Task details
Transcribe the data exactly, omitting whatever pictures it holds.

Stored items from a collection
—————
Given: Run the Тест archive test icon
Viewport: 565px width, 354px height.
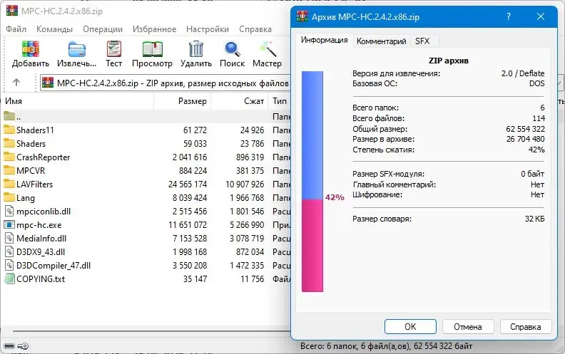Looking at the screenshot, I should [114, 49].
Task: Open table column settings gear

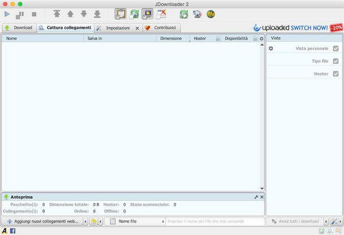Action: (261, 38)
—————
Finished task
Given: Run the Тест archive test icon
Viewport: 565px width, 354px height.
Looking at the screenshot, I should [114, 49].
Task: Open table column settings gear

Action: (261, 38)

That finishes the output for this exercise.